● **Aim of the task**
Format the records below as a numbered list, one line per item, skipping blank lines and leaving out the pictures.

■ ■ ■

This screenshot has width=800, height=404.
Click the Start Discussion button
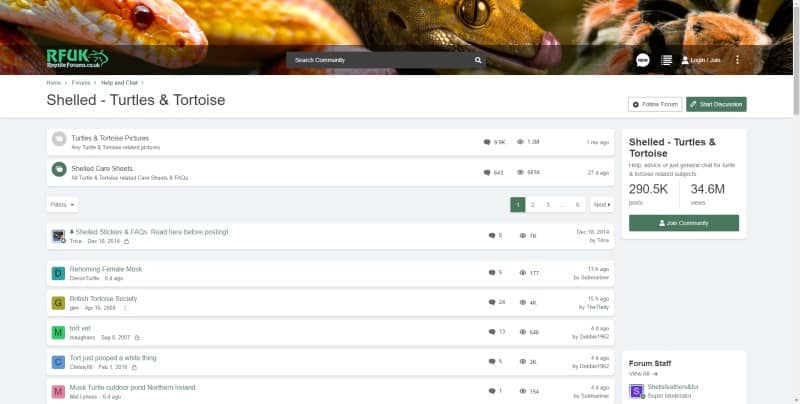coord(716,105)
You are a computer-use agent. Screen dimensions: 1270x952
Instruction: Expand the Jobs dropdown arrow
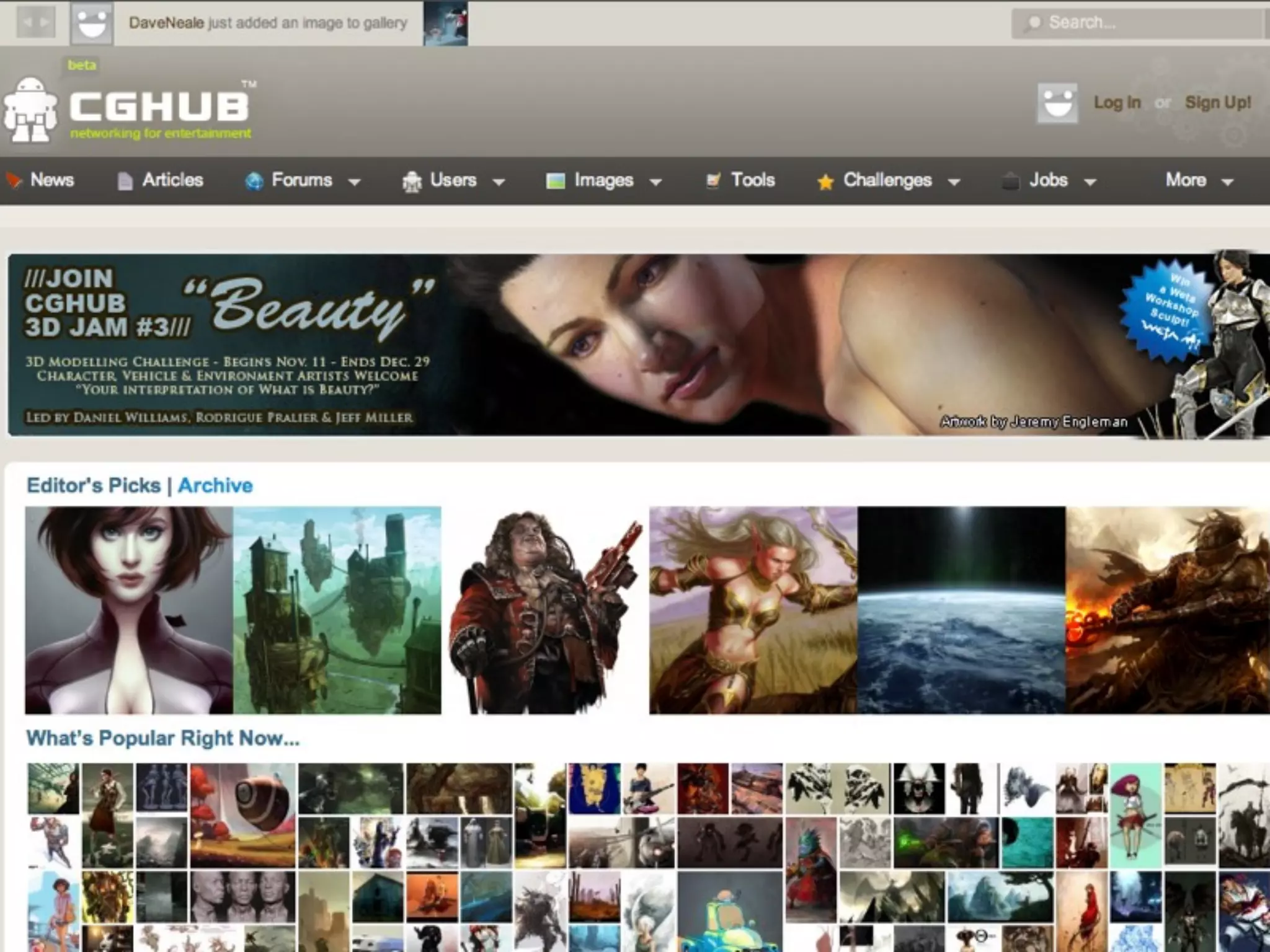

■ ■ ■

● **Full solution**
1. This screenshot has width=800, height=404.
2. Click the Start Discussion button
3. coord(716,105)
4. You are a computer-use agent. Screen dimensions: 1270x952
5. Instruction: Expand the Jobs dropdown arrow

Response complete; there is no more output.